Let us first define the Euler polynomials to be the polynomials $P_n(q)$ that satisfy $$ \frac{qP_n(q)}{(1 - q)^{n+1}} = \Big(q\frac{d}{dq}\Big)^n\frac{q}{1 - q}. $$
For example, $P_0(q) = P_1(q) = 1$, and $P_2(q) = 1 + q$. One should note that these polynomials are always palindromic, and of degree $n - 1$, and satisfy a pretty easy-to-determine recursion from the above definition.
Next, let us consider the following expression. $$ T_n(q, x) = (1 - q)^{2n + 2} - x^2 q P_{2n+1}(q) $$ For $n = 0$, this is simply $$ (1 - q)^2 - x^2q = 1 - (x^2 + 2)q + q^2. $$ We note that this polynomial is also palindromic (as $(1 - q)^{2n + 2}$ is), and so we can factor it as $$ T_n(q, x) = \prod_{j=0}^n(1 - \zeta_j q)(1 - \zeta_j^{-1} q) $$ for some expressions $\zeta_j$.
The goal is now to write $x$ as a function of these $\zeta_j$. For example, if $n = 0$, then we have $$ 1 - (x^2 + 2)q + q^2 = (1 - \zeta q)(1 - \zeta^{-1} q) $$ or $$ x^2 = \zeta + \zeta^{-1} - 2 \iff x = \zeta^{1/2} - \zeta^{-1/2} $$ which is a nice and simple expression.
For higher $n$, let us define $\mu_j = \zeta_j^{1/2} - \zeta_j^{-1/2}$, and so $\mu_j^2 = \zeta_j + \zeta_j^{-1} - 2$. Then, for example, for $n = 1$ we have that $$ \begin{align} x^2 &= \mu_1^2 + \mu_2^2 \\ -6x^2 &= \mu_1^2\mu_2^2 \end{align} $$ and in general what we find is that for each $n$, that we have a series of expressions $$ c_{n, k} x^2 = \sigma_k(\mu_1^2, \ldots, \mu_n^2) $$ where $c_{n, k}$ are some integral coefficients (related to A036969) and $\sigma_k$ is the $k$-the elementary symmetric polynomial. These expressions should allow us to derive relations among the $\zeta_j$s, but it doesn't seem clear to me how these should look; in particular, for $n = 1$ the best that I can find is that $$ x = \frac{\mu_1^2}{\sqrt{6 + \mu_1^2}} = \frac{\zeta_1 + \zeta_1^{-1} - 2}{\sqrt{4 + \zeta_1 + \zeta_1^{-1}}} $$ which isn't really as nice as the expression $x = \zeta^{1/2} - \zeta^{-1/2}$.

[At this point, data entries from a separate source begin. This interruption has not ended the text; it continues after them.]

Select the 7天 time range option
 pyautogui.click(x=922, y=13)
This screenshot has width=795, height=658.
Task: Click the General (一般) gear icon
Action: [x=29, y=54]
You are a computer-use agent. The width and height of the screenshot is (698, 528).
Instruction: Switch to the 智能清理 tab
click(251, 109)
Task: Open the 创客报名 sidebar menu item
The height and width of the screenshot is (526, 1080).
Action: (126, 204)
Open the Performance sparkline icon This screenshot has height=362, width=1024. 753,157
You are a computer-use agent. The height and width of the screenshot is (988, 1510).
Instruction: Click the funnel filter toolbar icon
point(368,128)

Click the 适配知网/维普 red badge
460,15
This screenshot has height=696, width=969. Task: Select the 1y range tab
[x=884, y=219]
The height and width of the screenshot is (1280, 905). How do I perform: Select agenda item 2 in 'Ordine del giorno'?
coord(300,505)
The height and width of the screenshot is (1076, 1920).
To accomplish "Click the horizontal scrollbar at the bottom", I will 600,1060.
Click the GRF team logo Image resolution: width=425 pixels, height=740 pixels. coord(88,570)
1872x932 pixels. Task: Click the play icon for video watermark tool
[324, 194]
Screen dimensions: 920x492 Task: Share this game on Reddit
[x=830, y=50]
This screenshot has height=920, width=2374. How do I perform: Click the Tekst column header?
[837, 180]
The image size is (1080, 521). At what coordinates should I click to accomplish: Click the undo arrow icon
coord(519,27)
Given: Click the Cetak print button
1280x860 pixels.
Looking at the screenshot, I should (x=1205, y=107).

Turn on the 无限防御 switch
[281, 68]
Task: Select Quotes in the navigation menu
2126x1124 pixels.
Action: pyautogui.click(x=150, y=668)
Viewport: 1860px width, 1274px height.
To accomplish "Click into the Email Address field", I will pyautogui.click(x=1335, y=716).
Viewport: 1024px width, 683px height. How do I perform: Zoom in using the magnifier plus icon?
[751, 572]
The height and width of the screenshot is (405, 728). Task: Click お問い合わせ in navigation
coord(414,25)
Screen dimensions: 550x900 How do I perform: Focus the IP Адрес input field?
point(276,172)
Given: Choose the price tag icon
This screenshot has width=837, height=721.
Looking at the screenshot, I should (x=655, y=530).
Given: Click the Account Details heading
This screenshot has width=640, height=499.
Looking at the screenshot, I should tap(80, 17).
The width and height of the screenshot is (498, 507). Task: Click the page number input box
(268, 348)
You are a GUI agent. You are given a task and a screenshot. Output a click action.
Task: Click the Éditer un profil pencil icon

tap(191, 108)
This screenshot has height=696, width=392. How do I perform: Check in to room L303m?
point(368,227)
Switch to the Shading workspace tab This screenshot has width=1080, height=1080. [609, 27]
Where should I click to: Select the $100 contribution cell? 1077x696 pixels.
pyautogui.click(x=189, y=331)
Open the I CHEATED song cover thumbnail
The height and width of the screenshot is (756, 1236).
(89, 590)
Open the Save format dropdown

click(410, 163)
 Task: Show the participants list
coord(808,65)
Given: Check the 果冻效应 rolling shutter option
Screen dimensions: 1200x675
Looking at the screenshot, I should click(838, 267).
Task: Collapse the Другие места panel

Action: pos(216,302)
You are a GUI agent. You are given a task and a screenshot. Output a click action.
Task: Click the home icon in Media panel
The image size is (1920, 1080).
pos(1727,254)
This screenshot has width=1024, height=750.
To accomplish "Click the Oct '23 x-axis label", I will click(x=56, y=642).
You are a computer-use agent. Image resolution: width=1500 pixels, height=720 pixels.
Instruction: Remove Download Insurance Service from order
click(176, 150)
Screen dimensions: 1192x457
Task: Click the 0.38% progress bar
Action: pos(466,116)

As for motivation (e.g. why $x^2$?), what I'm working with is an expression of the form $$ \sum_n A_n(q)x^{2n} = \prod_m T_k(q^m,x) $$ and the right-side of this expression is manifestly (quasi-)modular; what I'd like to understand is what that means for the left-hand side.